Plottr is my latest bid to find a story outlining tool that will tame my excesses as a discovery writer and help me to work faster. I’ve looked at how I hoped to use it with three different projects, now it’s time for a deep dive into the experience.
Navigating the Plottr interface
When you open a timeline, the main menu bar has tabs for Project, Notes, Characters, Places and Tags. Notes, Characters and Places are self-explanatory, and all include a name or title, short description which will appear in drop-down menus, a category, an image, and notes. There’s a side-bar displaying books and tags for each entry, while Characters also lets you add attributes and templates.
Tags are items of meta-data which can apply to any object in your story. For example, my new project has three time periods: Ancient, 19th century and 21st century. I used tags to indicate which scenes, characters and places are relevant to each time period. As the story developed, I created more tags to indicate themes or parts of my story structure.
Projects takes your Notes, Characters, Places and Tags further, for writers who are working on book series. The project view displays all of the books in a series, and when you add a new book, the characters, places and tags will already be populated with information that you can pick up and adapt to the new story.
My three timelines will interweave in the final story, but I had to understand them before I could start writing. In Plottr’s Project view, I created a book titled “Chronology”, which has a plot line for each period. Once I had established these timelines, I created a new book in the series, called “Novel”, which follows the present-day story. Plottr populated this with the characters and places from the chronology, and I copied my timelines into the new book. Then I chopped them up into revelations which unfold in the present day through dreams, flashbacks, and historic records.
Plottr’s template wonderland
Templates are a game-changing feature of Plottr that continue to grow with the platform. I’ve already mentioned the Snowflake method, but there are dozens of other storytelling methods.
Plottr has created more than 30 templates, from the classic Hero’s Journey to modern formulas like Take Off Your Pants and genre recipes such as Romancing The Beat. They include notes explaining how to use them, and you can mix and match as many as you need, combining a classic five-act structure with a dedicated crime novel format, crossed with a romance if that helps you.
You’ll also find templates for individual scenes like Goal, Motivation, Conflict, and character templates such as the infamous Proust questionnaire or a classic Dungeons & Dragons character sheet. Again, you can use several templates for each scene or character, and delete the ones you don’t want to use. If you can’t find the template you want, create your own and share them with other users online.
Plottr tutorials
The Plottr team puts a lot of effort into online assistance. Their YouTube channel hosts an extensive library of bite-sized tutorials for beginners that explain the ins and outs (although the narrator’s accent grated on me).
They also host regular webinars about different aspects of the app. Each release of new features is accompanied by a video and a webinar.
Using Plottr with Scrivener and other software
This is a weakness, but one that I expect to be resolved. You can import and export from Plottr into Word or Scrivener, and vice-versa. As yet, it only supports Scrivener 2, so if you’re on the latest version of Scrivener, you’ll have to convert the exported files as you open them.

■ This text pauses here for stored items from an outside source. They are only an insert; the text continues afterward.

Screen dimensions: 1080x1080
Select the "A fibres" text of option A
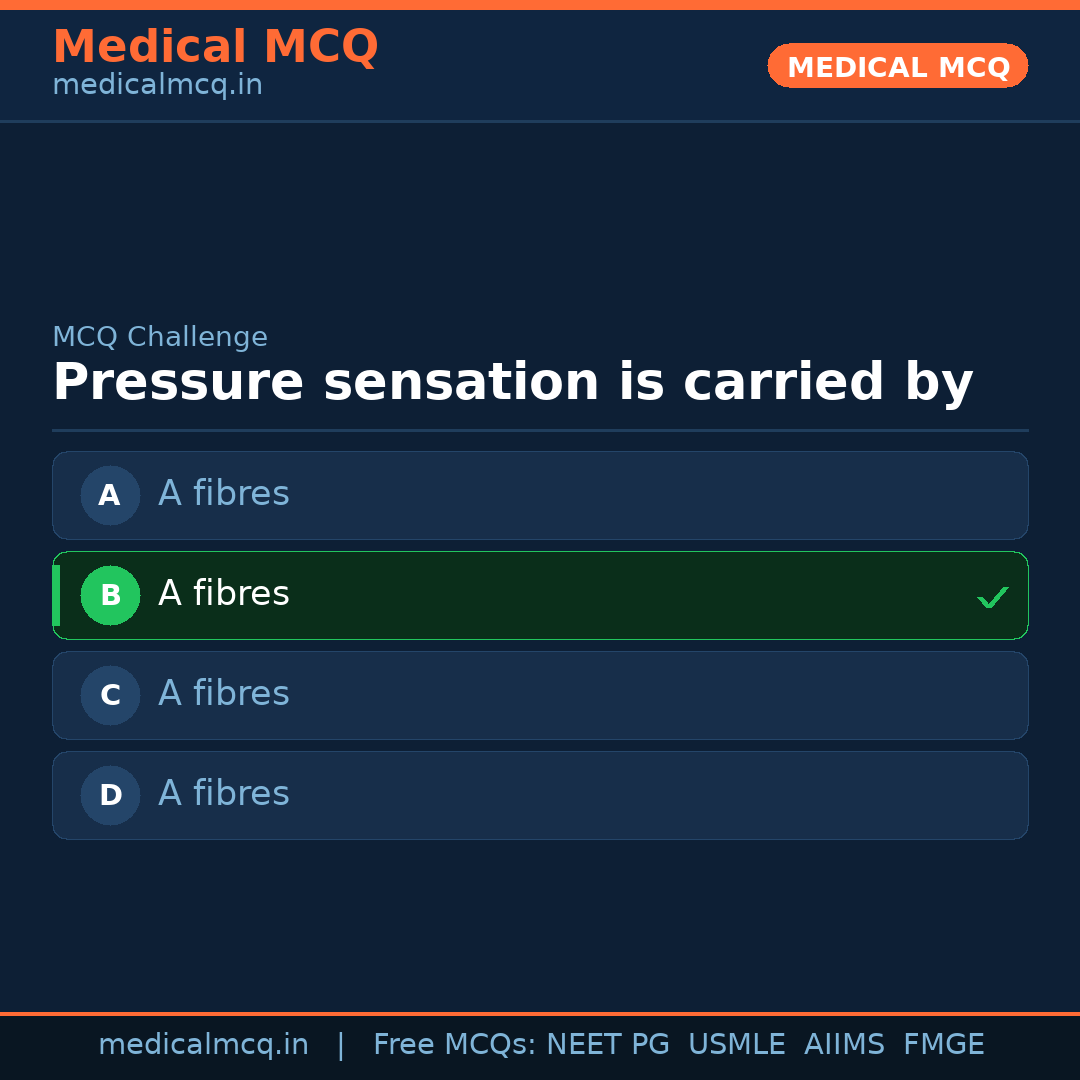point(224,494)
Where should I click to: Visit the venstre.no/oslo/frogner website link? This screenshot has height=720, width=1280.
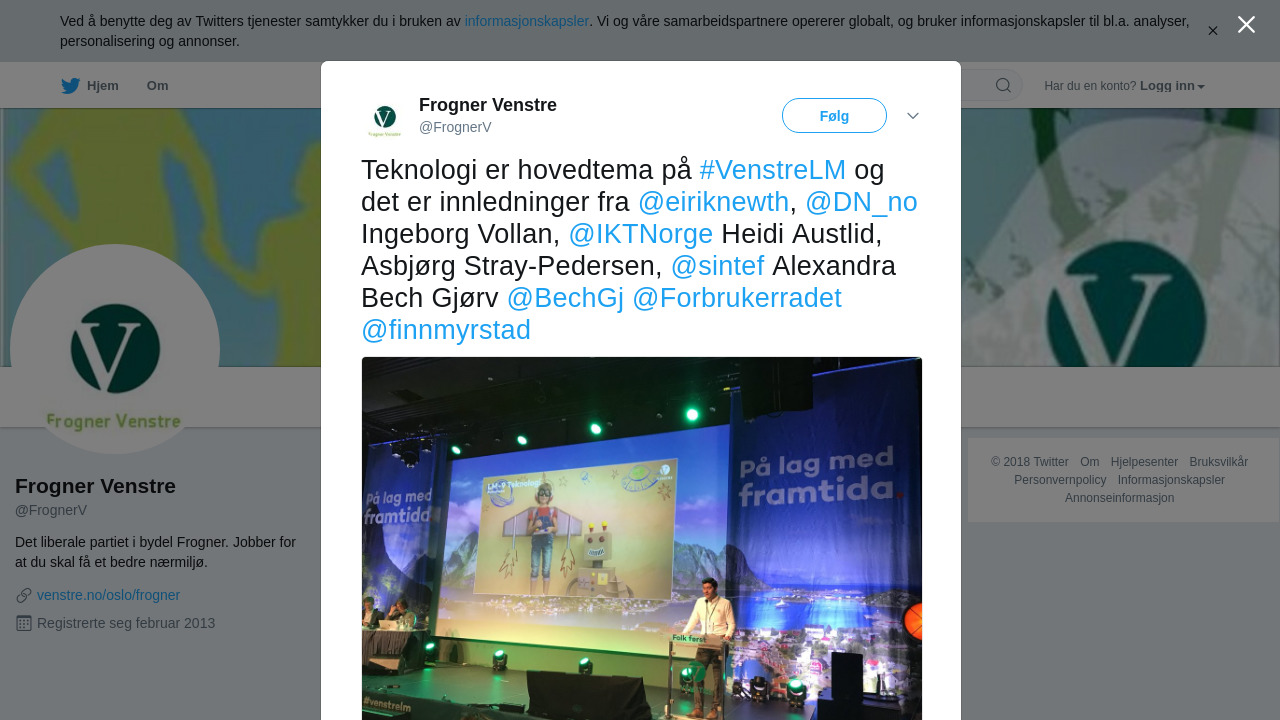[x=108, y=595]
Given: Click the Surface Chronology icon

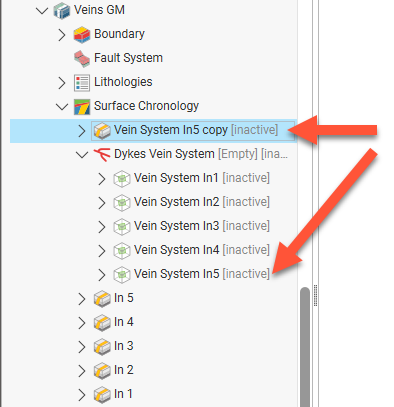Looking at the screenshot, I should (x=82, y=106).
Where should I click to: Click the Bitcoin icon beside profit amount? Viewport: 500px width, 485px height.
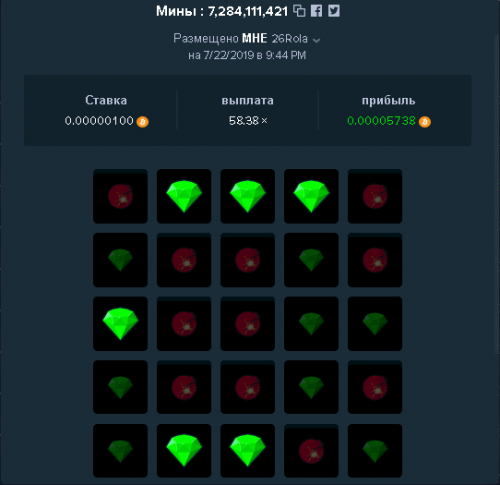(425, 122)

Unlike Aeon Timeline, there’s no two-way sync between Plottr and Scrivener. It would also have been nice to get an export into the open standard mind-mapping format, OPML.
Syncing between devices
There are currently Windows, Mac, iOS and Android versions of Plottr, although the tablet version has some differences that I’ve yet to get to grips with. There’s no Linux version, but command-line fundamentalists are liable to look at Plottr’s visual interface with disdain, anyway.
The standard version of Plottr uses local storage and syncs via third party services like Dropbox, OneDrive, iCloud and so on. Plottr Pro proprietary cloud storage which automatically syncs between your different devices.

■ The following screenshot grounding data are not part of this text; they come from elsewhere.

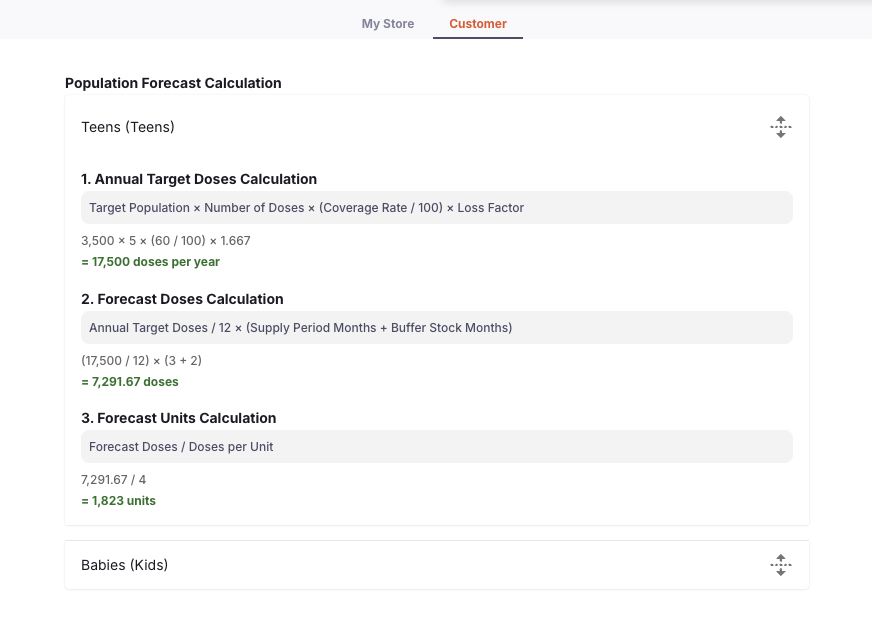
Task: Switch to the My Store tab
Action: (x=387, y=23)
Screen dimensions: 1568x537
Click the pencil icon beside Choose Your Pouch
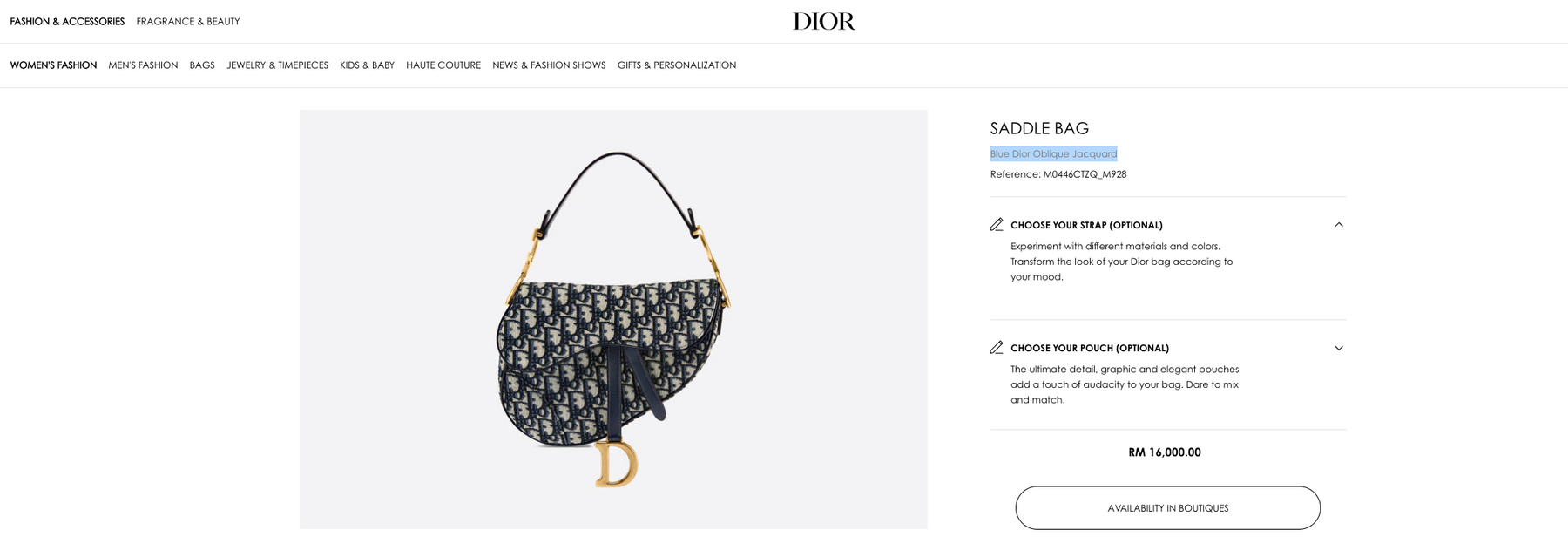[x=997, y=348]
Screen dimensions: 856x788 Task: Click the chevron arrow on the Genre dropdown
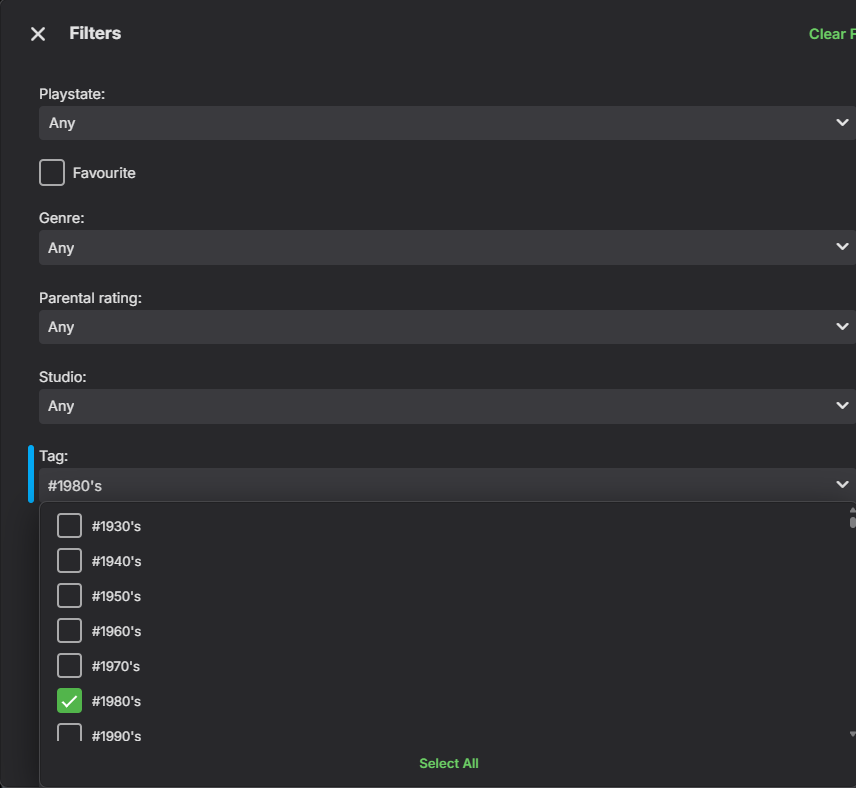[842, 247]
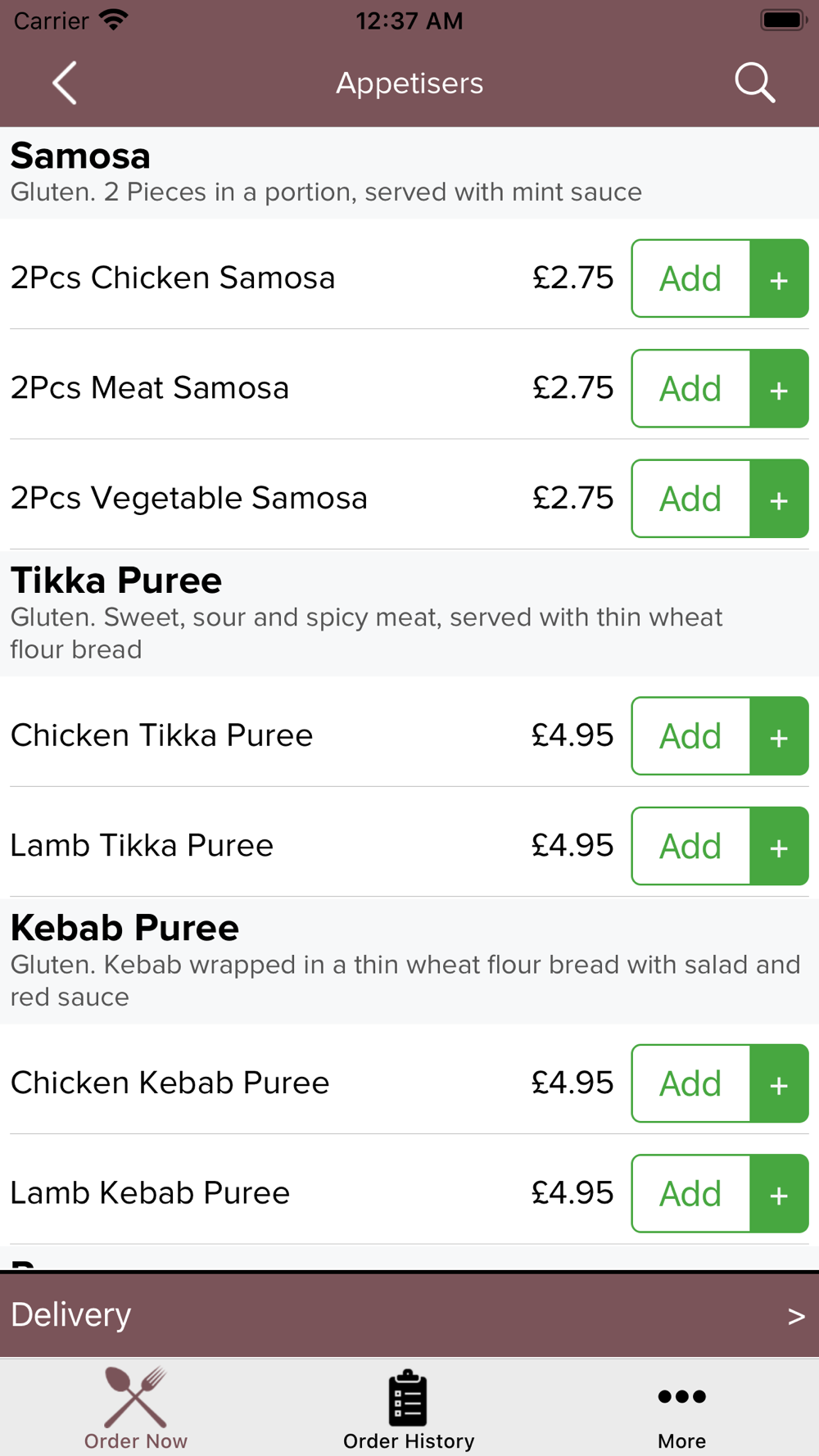This screenshot has width=819, height=1456.
Task: Add Chicken Tikka Puree to order
Action: click(x=691, y=735)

Split screen Plottr, please
I love the split-screen view in Scrivener that enables you to call up character profiles, location details and other research while you’re writing.
At first, the basic story in my new Nightmare Vacations novel was populated with characters called “the king”, “the father” and “the daughter” in basic locations. Eventually, I had to name these folks and develop their personalities, usually at the same time as their stories became more complex. I found myself switching frequently between the Timeline, Place and Character tabs to keep everything consistent and copy-paste the correct spellings. A split-screen view would have made this a lot easier.
I had also compiled a lot of research in Scrivener before I began to create the story. I kept this open on my right-hand monitor as I worked in Plottr on my left screen. Scrivener’s layout is better for organising a lot of notes, but this wouldn’t work if you were working on a single screen.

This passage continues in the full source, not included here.